Leaders in Bali are calling for funds generated through the Bali Tourism Tax Levy to be spent on supporting the island’s waterway management system, known as the subak.
This UNESCO-protected water management system has been used on the island for centuries, but rampant development over the last 50 years has hugely affected water flow, and the devastating floods of the last week are evidence of such.
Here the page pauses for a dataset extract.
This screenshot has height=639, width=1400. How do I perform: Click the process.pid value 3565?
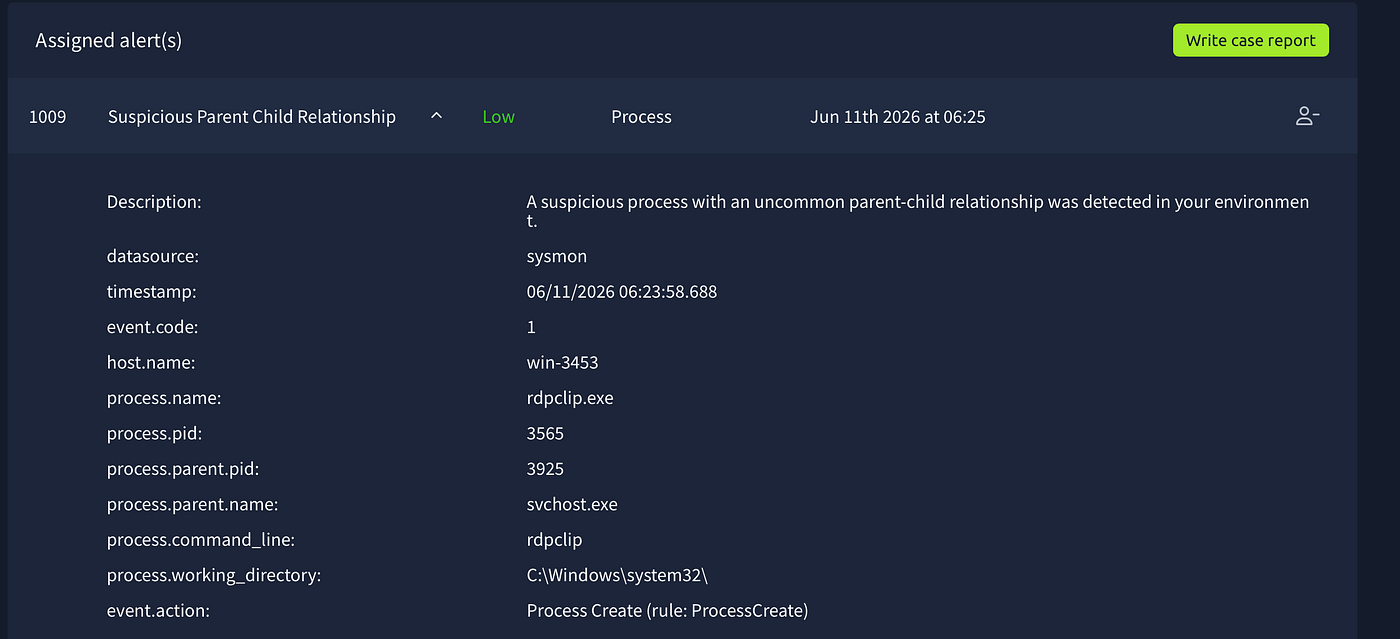pyautogui.click(x=545, y=434)

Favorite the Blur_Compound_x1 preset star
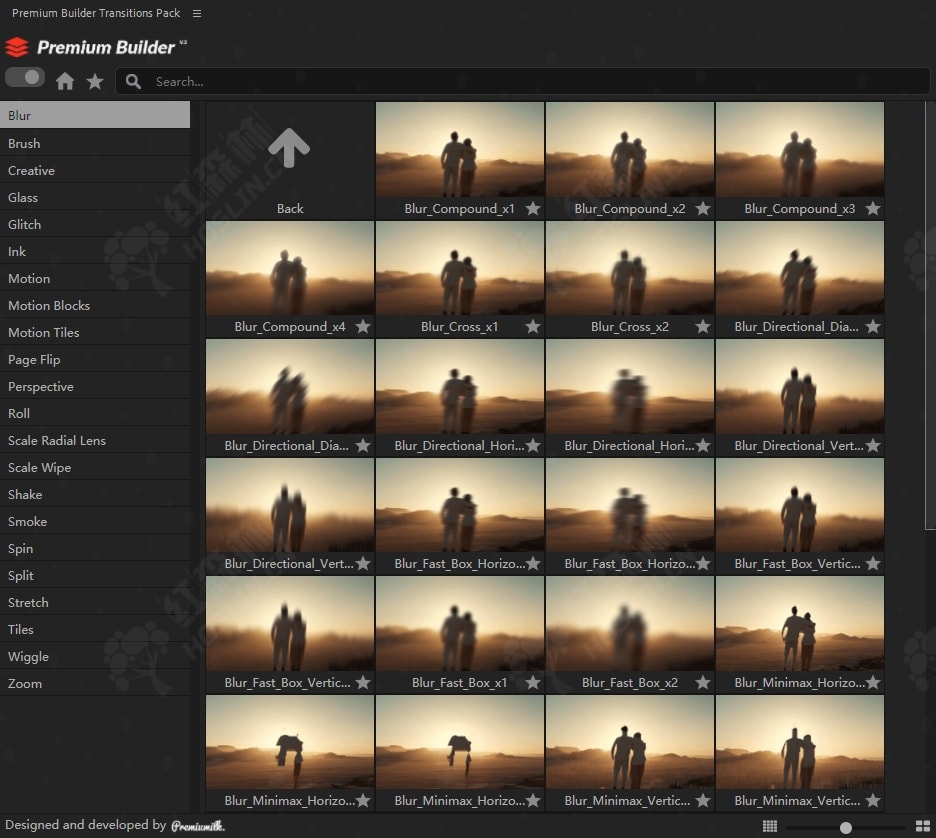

In February 2024, the Bali Provincial Government introduced the Bali Tourism Tax Levy. This tourism tax is a IDR 150,000 fee applicable to all international tourists visiting Bali, including children.
While the first round of funds has been delivered to traditional village leaders to invest in their communities on a local level, some provincial leaders are calling for the next round of tourism tax funds to be spent on supporting both the subak system and waste management on the island.
Waste management issues in Bali are no secret. Yet, this week’s devastating flooding has brought into focus where the provincial government and local communities, as well as businesses on the island, need to be working together to ensure that the spatial planning and land use are not only strategised but also redeveloped in a sustainable way.
Originally, the Bali Tourism Tax Levy was set to help nurture nature, conserve culture, and level up infrastructure. Yet, 18 months into the scheme, it is hard to pinpoint compelling evidence of funds being used in an impactful way in any of these three areas.
The Head of the Denpasar Regional Financial and Asset Management Agency (BPKAD), Dr Ni Putu Kusumawati, explained that the Denpasar City Government has received emergency support funding from the Bali Provincial Government in the form of IDR 150 million for supporting the subak system and IDR 10 billion for waste management.
Though she told reporters that she ‘did not know’ if these Special Financial Assistance (BKK) funds contained funds generated from the Bali Tourism Tax Levy.
Speaking separately, the Mayor of Denpasar, IGN Jaya Negara, told reporters that funds from the Bali Tourism Tax Levy must be used to support the sustainability of tourism in Bali, by addressing waste, water, and road infrastructure issues that will also impact local communities.
He told reporters, “Ideally, if it is true that from 6 million tourists with [tourism tax fees] of IDR 150,000 per foreign national, there would be IDR 900 billion in annual funding. We hope to also receive funding from the [Bali tourism tax].”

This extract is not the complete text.